Anyone who objects has until 5th September, yes that is FOUR DAYS, to sign the petition which is at http://petitions.number10.gov.uk/Vitamins

Tell all your friends, swamp the petition site!

There are several reasons why this is a bad idea:

1. This would effectively kill Herbalism..........which has been effective for thousands of years
2. Doctors are not trained to prescribe herbal preparations, it is a separate 3-4 years of training!
3. All our health care products would be in the hands of the big pharmaceutical companies

What is appalling is the fact that this has been kept so damn quiet by the idiots who call themselves our representatives!!

The plants of this planet have aided humankind for thousands of years, and up until the past 60 or so years were in common useage in every household in Britain and are still widely used, even if many people are not aware of them. The majority of pharmaceutical products are simply patented plant derivatives......and there is the crux of the matter. Pharmaceutical companies cannot patent the whole herb...it is a naturally occuring entity....so they aim to get it outlawed!!!

Is your GP going to do the extra training..........I doubt it very much.
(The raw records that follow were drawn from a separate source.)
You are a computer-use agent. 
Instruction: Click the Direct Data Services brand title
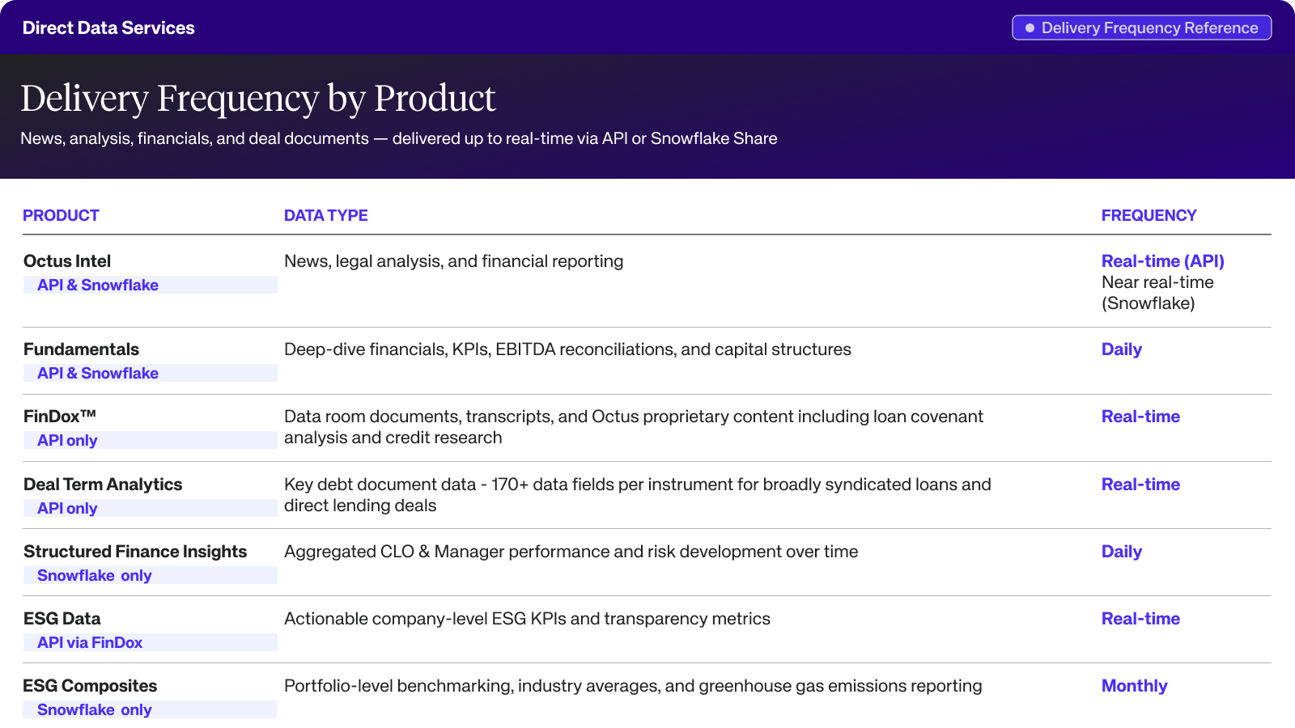[108, 28]
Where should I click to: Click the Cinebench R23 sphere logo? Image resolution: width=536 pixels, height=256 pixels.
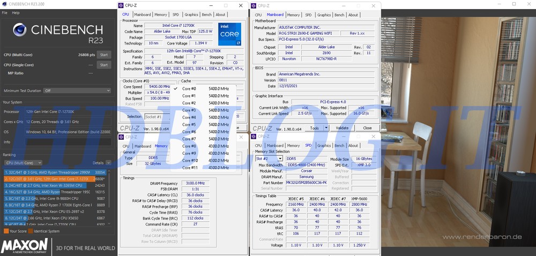coord(19,30)
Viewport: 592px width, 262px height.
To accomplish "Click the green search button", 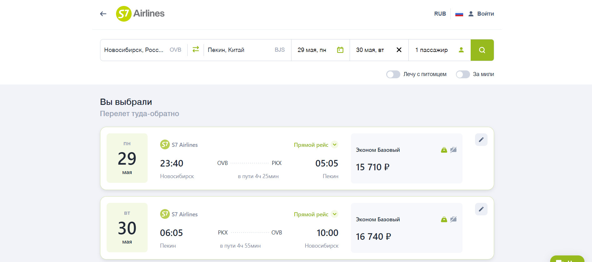I will tap(482, 50).
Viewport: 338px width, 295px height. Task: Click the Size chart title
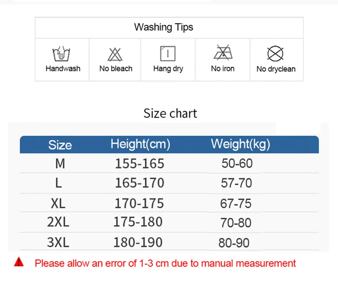170,113
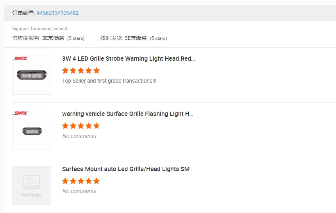Open warning vehicle Surface Grille Flashing Light title
The image size is (336, 213).
[127, 114]
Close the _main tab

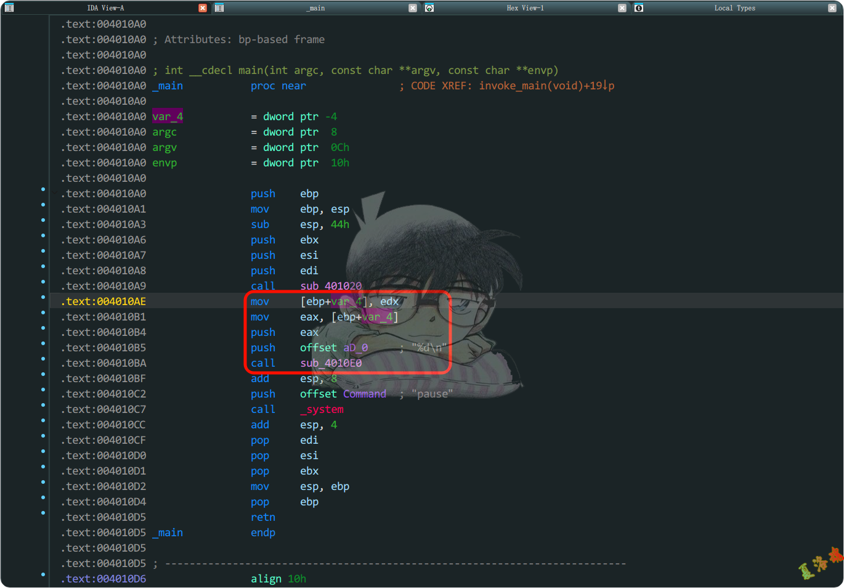point(413,8)
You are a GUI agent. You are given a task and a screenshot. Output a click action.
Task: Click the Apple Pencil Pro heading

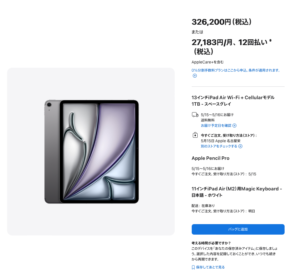point(210,158)
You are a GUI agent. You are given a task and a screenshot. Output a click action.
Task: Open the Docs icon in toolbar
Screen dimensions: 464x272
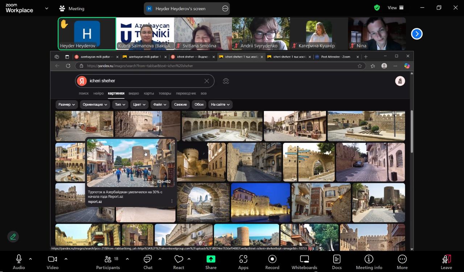click(x=337, y=262)
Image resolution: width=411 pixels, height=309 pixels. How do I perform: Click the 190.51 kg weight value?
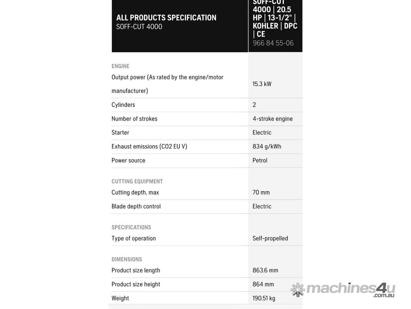(264, 298)
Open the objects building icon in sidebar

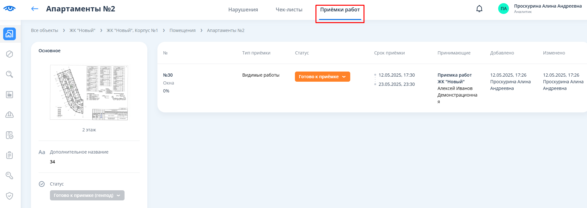(x=9, y=34)
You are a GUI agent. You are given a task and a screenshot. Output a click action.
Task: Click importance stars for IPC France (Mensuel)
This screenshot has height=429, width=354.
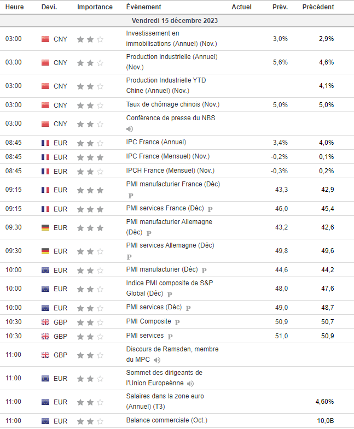coord(90,157)
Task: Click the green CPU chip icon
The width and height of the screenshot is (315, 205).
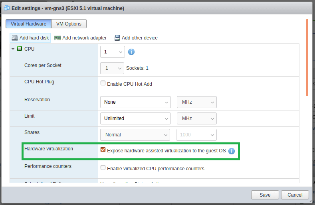Action: 20,49
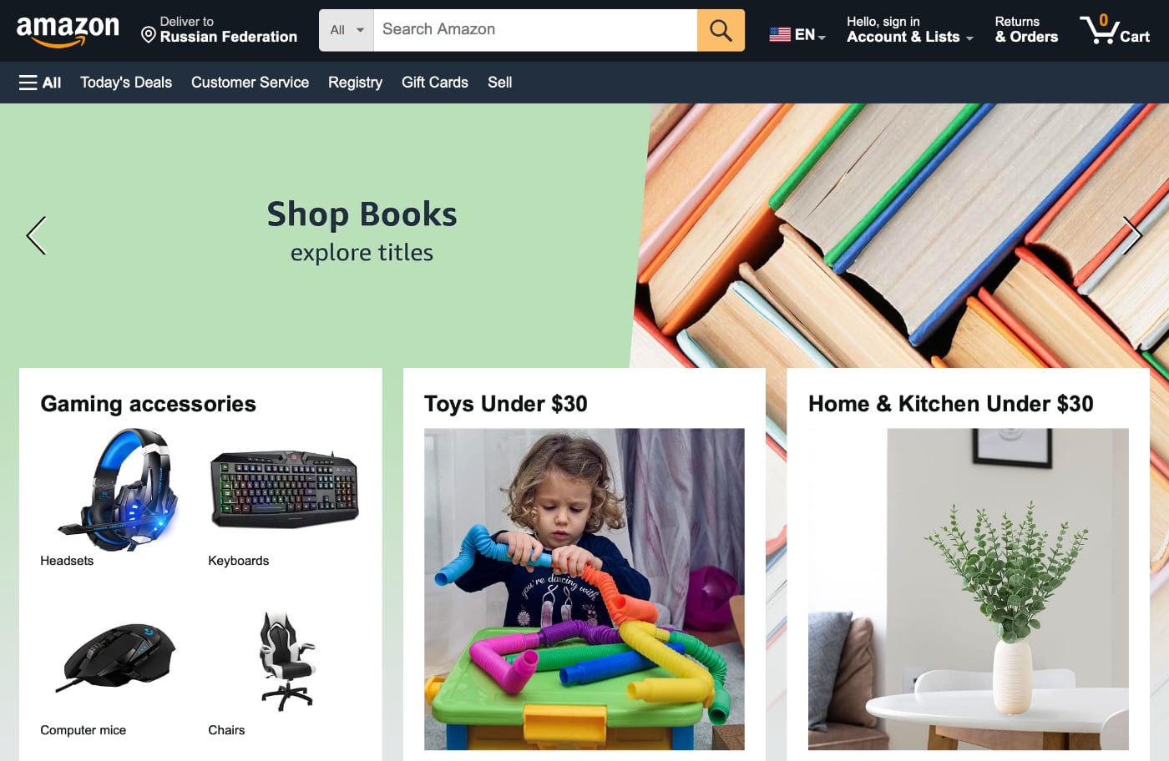This screenshot has width=1169, height=761.
Task: Click the US flag language icon
Action: click(780, 34)
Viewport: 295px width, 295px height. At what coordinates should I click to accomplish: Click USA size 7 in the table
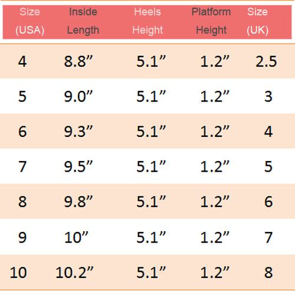22,166
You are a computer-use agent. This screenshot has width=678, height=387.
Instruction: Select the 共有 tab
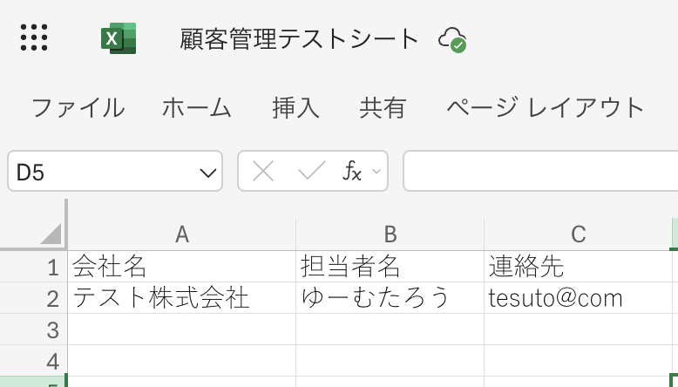tap(383, 108)
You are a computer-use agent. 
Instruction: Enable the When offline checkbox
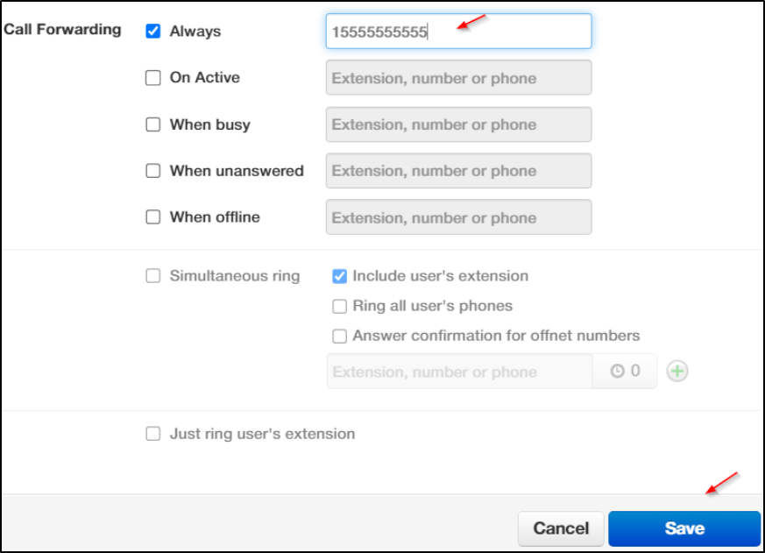tap(153, 216)
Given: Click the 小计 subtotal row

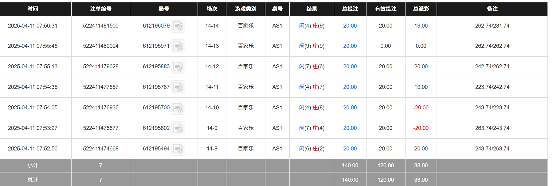Looking at the screenshot, I should (33, 165).
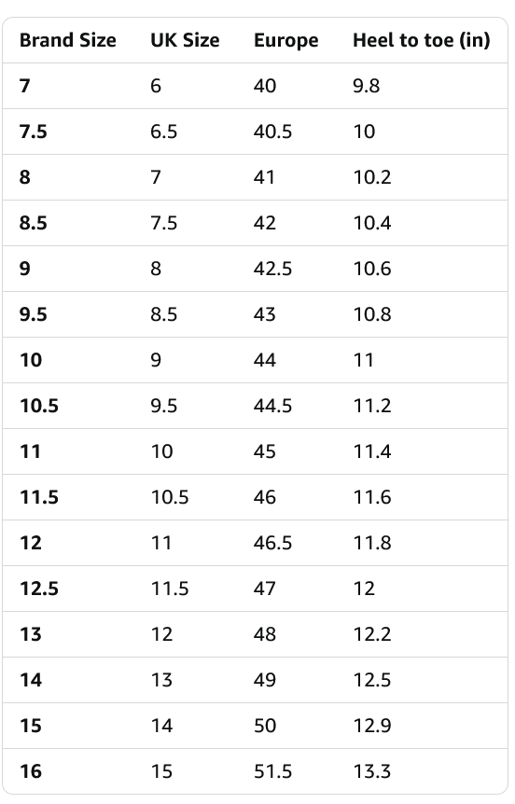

( 13 comments — Leave a comment )
Sep. 2nd, 2009 12:29 am (UTC)
As mentioned on the pagan garden community, this applies only in Britain.
Sep. 2nd, 2009 03:34 am (UTC)
And may very well be an urban legend, as it has already been more than once both in the US and UK.
Sep. 4th, 2009 03:37 am (UTC)
Not this time I'm afraid :(

The Codex is not the problem, the implementation is, for me anyway.

The UK gov. is doing a health and related services revue currently and this is one of the propositions under discussion. There are a whole heap of related papers, reports, expert and business views to trawl through to find the bits relevent to the petition I posted a link to, but if you have the time and inclination you can see it for yourself ;)
Sep. 2nd, 2009 04:39 am (UTC)
Exactly how does this relate to the Phantom Queen?
Sep. 4th, 2009 03:33 am (UTC)
Sep. 4th, 2009 03:40 am (UTC)
Where? If the community were related to Airmid, even Diancecht, I could see it, but where in the lore is An Mhòr Righan connected to herbalism?
Sep. 9th, 2009 10:35 am (UTC)
Perhaps followers of hers that use herbs and supplements to treat illness and chronic conditions? Like this particular one here in the States?
Sep. 9th, 2009 05:39 pm (UTC)
In short, there's no connection of which you are aware to the lore, and only an implicit potential one to the members of the group as a whole.

It's not that I don't think this sort of discussion has merit, just that this isn't the right place for it.
Sep. 10th, 2009 12:54 am (UTC)
I would disagree, on the following grounds:

1) The Book of Leinster clearly states:

"Ernmas had other daughters, Babd and Macha and Morrigu (Morrighan), whose name was Anand." verse 64, R.A.S. MacAllister, Lebor Gabala Erren (Dublin: Irish Texts Society, 1956)

"Morrighan, contrary to later tales, enters the myths as a goddess of the earth and of the land, which is not surprising for a daughter of a fertile mother goddess and a sister of three goddesses of Irish sovereignty."

2) "She uses magic to confuse the battle-hardened, making her allies thick with battle frenzy."

(above quotes and citation from: Goddess Alive! Inviting Celtic and Norse Goddesses into your life.)

As a goddess of the Earth and fertility, her realm would naturally have included plants, although she is better known in the later tales for her herd of Otherworldly cattle. (The book of Leinster being the earliest to be set down and sections of it (by language analysis) date back to the 5th century.)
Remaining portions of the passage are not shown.